Fragmento de origen
==============================
En un contexto de violencia sistemática e histórica contra la cultura de la diversidad sexual, la identificación celebratoria es gozosa y seductora, ya que afirma principalmente una resistencia (seguimos existiendo, insistimos en representarnos y celebrarnos a pesar de todo). Y más aún ahora, el odio, que jamás ha desaparecido, se legitima públicamente y el neoliberalismo exacerbado aísla, reduce en su inercia las posibilidades de una comunidad y de una contracultura que conserve su potencial contestatario. El ciclo de cine transparenta un lineamiento que por supuesto no le pertenece en exclusividad. Este circunda incluso las tendencias artísticas contestatarias y aquellas pretendidamente contestatarias: la complacencia y su símil, la a veces corruptible complicidad. 

Sea frente a la heteronorma o la homonorma, frente al establishment hétero u homo, el gesto de limitarse a afirmar artísticamente una identificación grupal y de reducir la valoración a la correcta representación es, ciertamente, el mismo: un gesto conservador, artísticamente hablando y en términos de afirmar una cultura. Suena poco glamuroso y bastante manoseado hablar de una película que “muestre como son realmente los chilenos”. Por el contrario, una película que pretenda “mostrar como somos realmente los maricones con adicción a grindr” tendrá bastante glamour y cierta cuota mayor de manoseo y demases. Y también tendrá, probablemente, a las disidencias más disidentes y entusiastas haciendo fila para mostrar públicamente la disidencia de su identificación.

En esta ocasión podrá ser un ciclo de cine ligado a una facción del movimiento homosexual, como lo es el MOVILH, en otro podrá ser un taller de escritura homoerótico, etc. La identificación celebratoria, afín a la terapéutica grupal, respira en la nuca de lo que podría llegar a ser en términos estrictos una crítica cultural sexo-disidente en Chile.

Por crítica cultural, me refiero a un formato de escritura, que en Chile encuentra su principal modelo en la crítica feminista. Escenificadas en la posdictadura por Nelly Richard, Raquel Olea, Olga Grau, entre otras, en el plano de una avanzada académica; y también en publicaciones feministas, queer y/o anarquistas de circulación alternativa, como Arpillera, Mantis, Torcida, etc; son escrituras de vocación pública, de raigambre activista, interdisciplinares y muchas veces indisciplinadas, cuya vocación cuestionadora apuntaba no sólo a las junturas de las disciplinas académicas, sino y por sobre todo a los discursos sociales dominantes. El énfasis estaba en las formas en las que estos figuraban lo emergente y lo disidente (por ejemplo, la resistida incorporación del concepto de “género” a los debates públicos en la posdictadura, el cuestionamiento al mandato de la reproducción, las contradicciones del feminismo hegemónico, etc.).
==============================
Bloque de datos
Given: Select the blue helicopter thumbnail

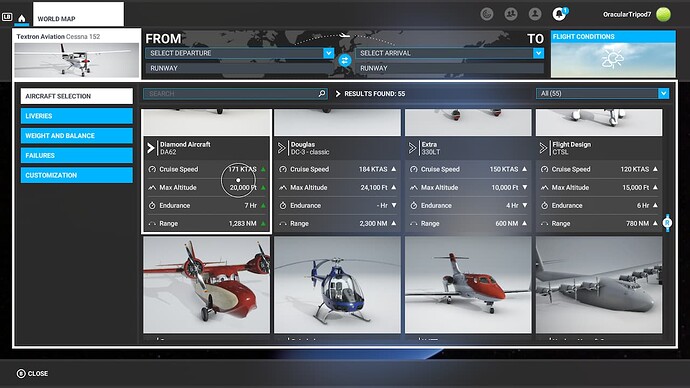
==============================
Requisitos de tareas
1. Reproduce, por favor, el texto sobre la crítica cultural sexo-disidente desde "Sea frente a" hasta "de su identificación.".
2. Prosigue el texto sobre la crítica cultural sexo-disidente a partir del punto en que termina.

Respuestas por tarea
1.
Sea frente a la heteronorma o la homonorma, frente al establishment hétero u homo, el gesto de limitarse a afirmar artísticamente una identificación grupal y de reducir la valoración a la correcta representación es, ciertamente, el mismo: un gesto conservador, artísticamente hablando y en términos de afirmar una cultura. Suena poco glamuroso y bastante manoseado hablar de una película que “muestre como son realmente los chilenos”. Por el contrario, una película que pretenda “mostrar como somos realmente los maricones con adicción a grindr” tendrá bastante glamour y cierta cuota mayor de manoseo y demases. Y también tendrá, probablemente, a las disidencias más disidentes y entusiastas haciendo fila para mostrar públicamente la disidencia de su identificación.

2.
La disidencia sexual, en tanto, no deja de ser un concepto ambiguo. En algún momento fue una escena artística underground, en palabras de sus propios protagonistas (por ejemplo, Felipe Rivas San Martín, CUDS, alguna vez ocupó un término similar). Luego, un sujeto político, un sinónimo de diversidad sexual, una utopía. En más de alguna ocasión ha derivado en una palabra comodín/fetiche para quienes, como aseguraba Pedro Lemebel, ocupan sus elecciones eróticas como salvoconducto para autodenominarse “condesas de la resistencia”. Por mi parte, me quedo con una definición de Ernes Orellana en el libro Disensos a la disidencia, nítida y explícita en sus puntos de controversia: 

La disidencia sexual no es una ‘identidad’ mucho menos un ‘género’. Es una posición crítica cuyas formas de producción política disienten de las normas sexuales heterocentradas y consensuadas que hacen pasar por natural algo que es del orden de una construcción social y política.

No es una identidad mucho menos un género, asegura, es una posición crítica que podemos pensar también en el día a día. Es decir, no sólo como el compartir una posición ideológica en términos abstractos o la performance de género que unx desempeñe individualmente, sino más ampliamente como una “insurgencia cotidiana”, como escribió en alguna ocasión Sayak Valencia. Etimológicamente, cotidiano remite no solamente a lo diario, sino a lo corriente, lo dado, lo aparentemente insiginifcante, espacio privilegiado de la arbitrariedad y espacio que no es inmediato, pues está mediado por una serie de representaciones.

Si bien la posibilidad de una crítica cultural sexo disidente que no se atrofie en la complicidad y la identificación celebratorias excede a esta tentativa, creo que el cine es un buen punto de partida. En Chile se realizan festivales como este del MOVILH, también AMOR y Excéntrico, que de por sí suponen un desafío enorme para la crítica. Las obras ya se encuentran articuladas mediante una curatoría, los lineamientos estéticos y políticos son públicos y están a la espera del escrutinio. Por tanto, el cotejo entre la declaración de principios (en este caso, “reconocernos y celebrarnos en grande”) y la potencia de las obras (que comentaré a continuación) queda como invitación.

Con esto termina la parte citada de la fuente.